Please output the section of the listing below that opens with the line containing "This screenshot has height=1050, width=1100." and closes with the line containing "Click the westernmost", exactly and with nothing else.

[[ Input open ]]

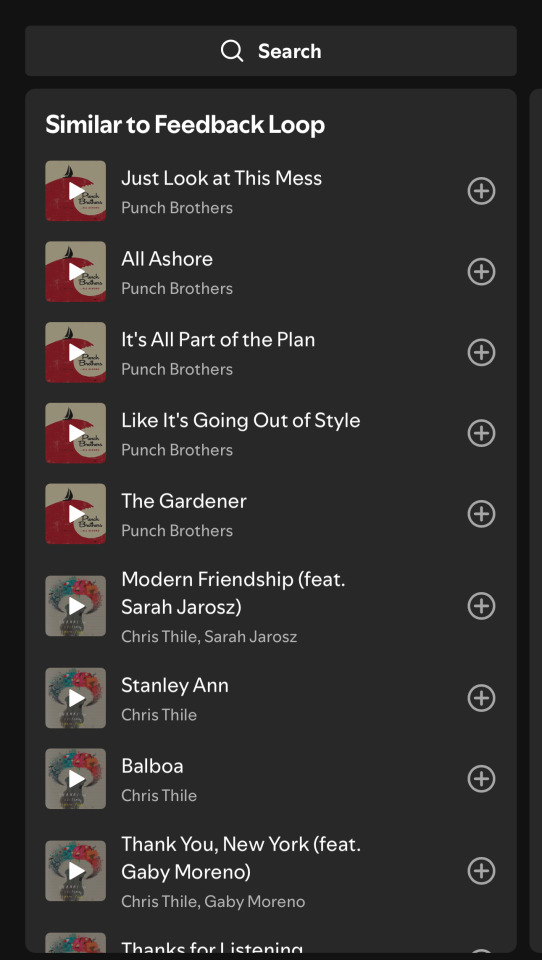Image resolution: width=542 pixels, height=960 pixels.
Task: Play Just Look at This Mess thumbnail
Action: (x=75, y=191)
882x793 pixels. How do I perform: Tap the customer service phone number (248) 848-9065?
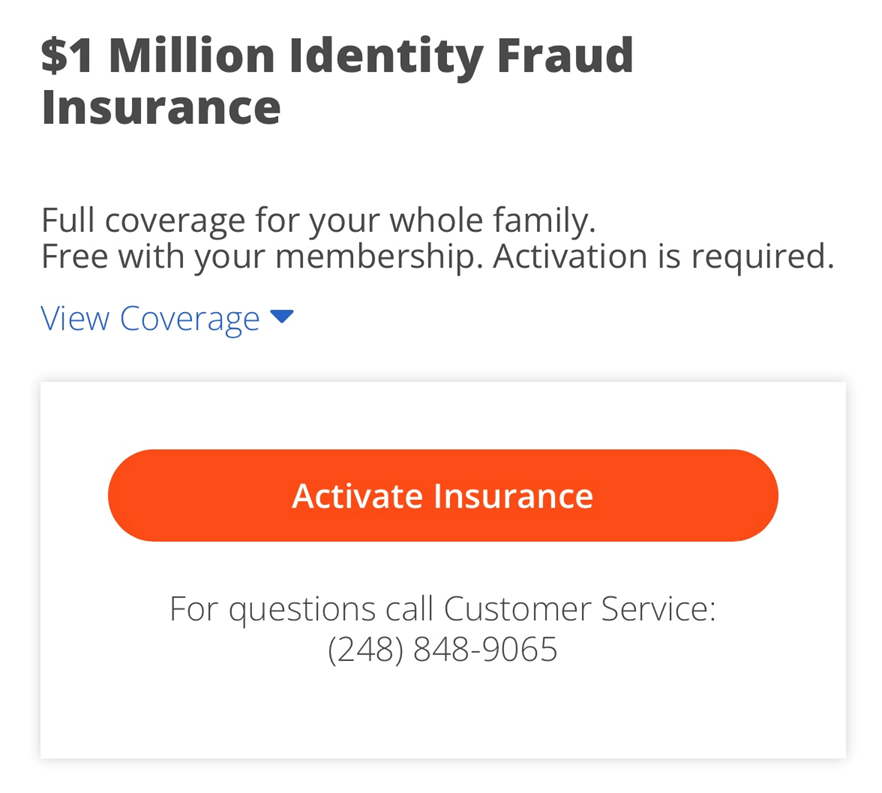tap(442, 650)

[[ Input closed ]]
[[ Input open ]]

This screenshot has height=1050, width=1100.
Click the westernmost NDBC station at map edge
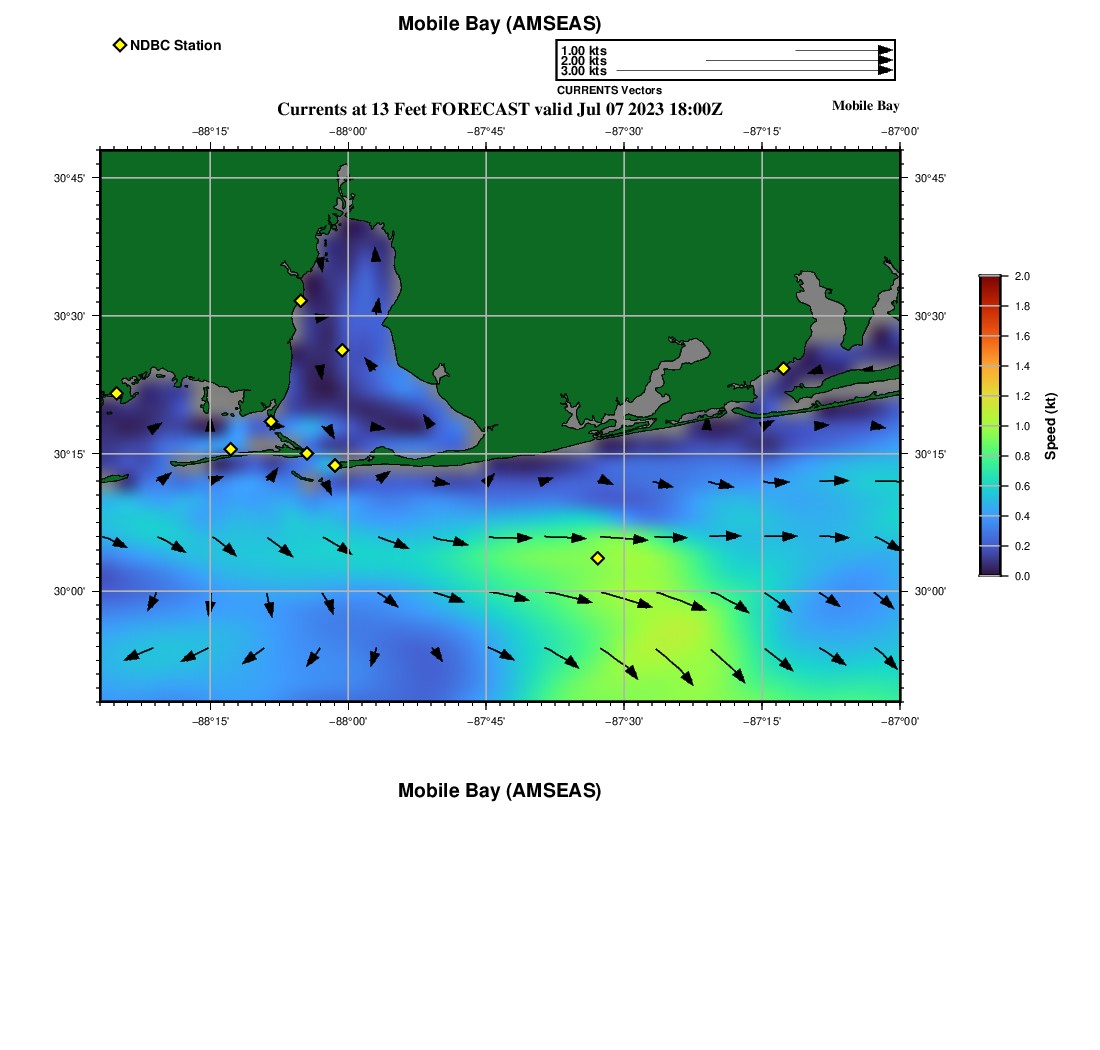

[[ Input closed ]]

## Exercise output:
This screenshot has height=1050, width=1100.
Click the westernmost NDBC station at map edge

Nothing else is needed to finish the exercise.